Fliers protesting this year’s parade and mentioning the one that took place last year were found near the site of the bomb, police said. An uproar over the 2006 gay pride parade in Jerusalem, which was postponed from August to November in part because of security considerations, involved ultra-Orthodox threats of violence.
Jerusalem police chief Ilan Franco ordered an nvestigation team to examine the circumstances of the blast.
Police officials said they were surprised at the incident, since it is not clear what the connection is between anti-parade protests and the vineyard belonging to the Beit Jamal monastery, where the bomb was found.
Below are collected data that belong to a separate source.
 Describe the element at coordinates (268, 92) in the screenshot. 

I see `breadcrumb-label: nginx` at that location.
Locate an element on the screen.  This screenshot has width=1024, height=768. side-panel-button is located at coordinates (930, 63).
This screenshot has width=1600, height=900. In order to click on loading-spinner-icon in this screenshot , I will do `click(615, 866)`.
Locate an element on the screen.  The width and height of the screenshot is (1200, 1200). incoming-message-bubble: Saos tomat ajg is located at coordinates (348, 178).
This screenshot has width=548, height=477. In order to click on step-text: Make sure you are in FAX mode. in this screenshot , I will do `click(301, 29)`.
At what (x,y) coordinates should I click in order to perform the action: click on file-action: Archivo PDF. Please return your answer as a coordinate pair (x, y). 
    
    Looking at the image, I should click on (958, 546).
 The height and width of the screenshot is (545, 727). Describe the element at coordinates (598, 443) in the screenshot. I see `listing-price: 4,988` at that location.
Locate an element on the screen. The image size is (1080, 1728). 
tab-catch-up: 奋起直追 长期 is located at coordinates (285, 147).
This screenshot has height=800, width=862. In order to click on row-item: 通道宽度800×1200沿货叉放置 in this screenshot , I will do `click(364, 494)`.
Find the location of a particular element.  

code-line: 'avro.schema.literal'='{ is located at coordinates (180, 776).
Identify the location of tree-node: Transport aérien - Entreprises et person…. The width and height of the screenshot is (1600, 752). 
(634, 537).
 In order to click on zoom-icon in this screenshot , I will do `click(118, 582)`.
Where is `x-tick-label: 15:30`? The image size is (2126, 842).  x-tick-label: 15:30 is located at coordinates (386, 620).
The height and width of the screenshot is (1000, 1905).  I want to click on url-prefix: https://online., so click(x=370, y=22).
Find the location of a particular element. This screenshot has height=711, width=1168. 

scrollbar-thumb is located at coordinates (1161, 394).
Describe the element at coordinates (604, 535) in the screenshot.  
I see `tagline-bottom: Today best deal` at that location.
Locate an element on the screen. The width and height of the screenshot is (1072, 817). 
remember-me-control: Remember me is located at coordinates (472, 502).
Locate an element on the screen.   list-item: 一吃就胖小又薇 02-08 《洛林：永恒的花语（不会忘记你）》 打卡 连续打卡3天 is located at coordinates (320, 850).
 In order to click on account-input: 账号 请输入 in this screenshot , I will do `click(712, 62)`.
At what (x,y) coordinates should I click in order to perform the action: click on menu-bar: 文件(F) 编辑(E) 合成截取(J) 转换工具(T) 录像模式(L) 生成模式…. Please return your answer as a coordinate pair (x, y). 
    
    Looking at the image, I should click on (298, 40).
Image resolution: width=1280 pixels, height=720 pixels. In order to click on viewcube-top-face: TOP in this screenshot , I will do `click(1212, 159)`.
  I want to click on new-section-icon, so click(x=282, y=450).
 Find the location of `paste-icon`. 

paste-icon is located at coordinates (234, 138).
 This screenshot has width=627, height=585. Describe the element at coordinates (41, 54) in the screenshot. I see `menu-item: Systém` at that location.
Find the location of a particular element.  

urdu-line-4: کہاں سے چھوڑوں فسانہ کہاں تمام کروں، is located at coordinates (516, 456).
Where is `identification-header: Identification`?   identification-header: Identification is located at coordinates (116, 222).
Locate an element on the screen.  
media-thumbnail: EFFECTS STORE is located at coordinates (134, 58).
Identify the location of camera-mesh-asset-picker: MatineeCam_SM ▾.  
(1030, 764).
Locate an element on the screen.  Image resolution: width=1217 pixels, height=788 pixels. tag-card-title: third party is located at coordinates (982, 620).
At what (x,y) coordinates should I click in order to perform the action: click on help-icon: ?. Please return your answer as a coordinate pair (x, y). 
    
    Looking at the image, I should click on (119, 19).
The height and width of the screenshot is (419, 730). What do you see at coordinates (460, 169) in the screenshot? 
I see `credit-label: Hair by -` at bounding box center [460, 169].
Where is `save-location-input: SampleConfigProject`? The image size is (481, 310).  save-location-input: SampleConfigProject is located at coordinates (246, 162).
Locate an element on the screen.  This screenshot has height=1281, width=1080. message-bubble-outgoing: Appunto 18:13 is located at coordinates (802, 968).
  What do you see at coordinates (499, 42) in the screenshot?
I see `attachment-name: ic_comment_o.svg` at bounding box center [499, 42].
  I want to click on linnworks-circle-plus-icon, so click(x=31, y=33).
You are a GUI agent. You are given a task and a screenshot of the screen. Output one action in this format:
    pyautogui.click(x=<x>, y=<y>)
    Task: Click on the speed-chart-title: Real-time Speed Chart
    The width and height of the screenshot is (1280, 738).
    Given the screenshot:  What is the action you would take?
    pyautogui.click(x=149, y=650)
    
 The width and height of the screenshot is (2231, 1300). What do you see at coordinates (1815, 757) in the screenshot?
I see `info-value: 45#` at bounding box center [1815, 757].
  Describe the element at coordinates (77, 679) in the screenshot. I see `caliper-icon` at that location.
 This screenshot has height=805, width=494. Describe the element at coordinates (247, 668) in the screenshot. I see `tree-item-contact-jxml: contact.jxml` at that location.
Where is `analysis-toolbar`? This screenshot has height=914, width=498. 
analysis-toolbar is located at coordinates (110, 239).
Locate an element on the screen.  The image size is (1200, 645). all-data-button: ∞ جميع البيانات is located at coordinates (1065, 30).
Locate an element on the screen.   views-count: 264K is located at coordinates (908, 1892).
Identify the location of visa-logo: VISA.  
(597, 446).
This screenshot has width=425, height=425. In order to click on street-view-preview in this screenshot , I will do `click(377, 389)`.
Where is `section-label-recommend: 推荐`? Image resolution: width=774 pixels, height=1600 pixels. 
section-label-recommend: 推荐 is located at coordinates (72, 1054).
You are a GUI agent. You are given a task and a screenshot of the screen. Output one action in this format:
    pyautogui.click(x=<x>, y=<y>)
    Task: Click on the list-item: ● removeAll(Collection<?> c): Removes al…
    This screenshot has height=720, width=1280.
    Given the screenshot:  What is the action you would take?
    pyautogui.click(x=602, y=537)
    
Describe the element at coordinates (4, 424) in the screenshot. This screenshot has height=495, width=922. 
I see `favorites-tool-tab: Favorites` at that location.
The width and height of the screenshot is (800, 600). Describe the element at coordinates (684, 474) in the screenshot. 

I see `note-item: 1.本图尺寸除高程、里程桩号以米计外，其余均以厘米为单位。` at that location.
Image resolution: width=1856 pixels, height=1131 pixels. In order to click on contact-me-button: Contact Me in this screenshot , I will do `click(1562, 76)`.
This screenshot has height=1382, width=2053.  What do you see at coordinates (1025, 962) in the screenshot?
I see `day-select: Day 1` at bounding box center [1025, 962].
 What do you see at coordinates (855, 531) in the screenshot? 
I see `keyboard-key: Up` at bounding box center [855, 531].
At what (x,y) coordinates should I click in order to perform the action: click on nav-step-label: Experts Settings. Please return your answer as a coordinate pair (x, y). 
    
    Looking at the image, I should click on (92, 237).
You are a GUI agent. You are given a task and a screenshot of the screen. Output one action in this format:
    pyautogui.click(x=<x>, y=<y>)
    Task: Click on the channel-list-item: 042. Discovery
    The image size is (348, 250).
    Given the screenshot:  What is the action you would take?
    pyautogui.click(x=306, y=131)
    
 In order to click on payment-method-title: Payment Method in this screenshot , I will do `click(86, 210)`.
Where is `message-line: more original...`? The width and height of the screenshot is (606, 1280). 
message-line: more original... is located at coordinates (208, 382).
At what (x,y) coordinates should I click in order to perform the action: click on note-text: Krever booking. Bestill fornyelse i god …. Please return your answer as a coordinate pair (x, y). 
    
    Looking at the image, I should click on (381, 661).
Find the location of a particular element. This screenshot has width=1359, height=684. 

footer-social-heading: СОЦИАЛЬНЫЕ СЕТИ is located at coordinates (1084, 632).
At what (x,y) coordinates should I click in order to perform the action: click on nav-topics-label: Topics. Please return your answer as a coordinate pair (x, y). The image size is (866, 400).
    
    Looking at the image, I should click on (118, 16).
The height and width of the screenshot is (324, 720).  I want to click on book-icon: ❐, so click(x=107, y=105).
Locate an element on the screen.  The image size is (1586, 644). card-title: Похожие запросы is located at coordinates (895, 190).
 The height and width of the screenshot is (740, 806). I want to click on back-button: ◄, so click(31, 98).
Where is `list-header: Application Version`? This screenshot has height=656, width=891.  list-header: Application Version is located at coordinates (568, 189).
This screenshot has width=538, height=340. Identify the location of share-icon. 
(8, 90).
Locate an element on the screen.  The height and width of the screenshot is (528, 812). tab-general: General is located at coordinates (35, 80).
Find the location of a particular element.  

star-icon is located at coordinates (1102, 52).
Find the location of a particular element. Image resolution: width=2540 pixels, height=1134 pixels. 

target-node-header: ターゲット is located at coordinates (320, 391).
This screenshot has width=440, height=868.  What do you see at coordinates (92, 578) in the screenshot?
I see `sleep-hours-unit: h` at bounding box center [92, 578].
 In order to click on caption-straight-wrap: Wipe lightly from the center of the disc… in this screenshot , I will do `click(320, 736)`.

Police are examining the possibility that ultra-Orthodox Jews from the nearby Ramat Beit Shemesh were involved in the incident.
The small-to-medium pipe bomb was apparently intended to target the tractor. The tractor driver was treated for a leg injury at Jerusalem’s Hadassah University Hospital, Ein Kerem.
Security forces scoured the area for any additional explosives that may have been planted there.
In 2005 an ultra-Orthodox protester stabbed a marcher in the gay pride parade, but despite rampant threats of violence, most such parades in Jerusalem have passed relatively peacefully.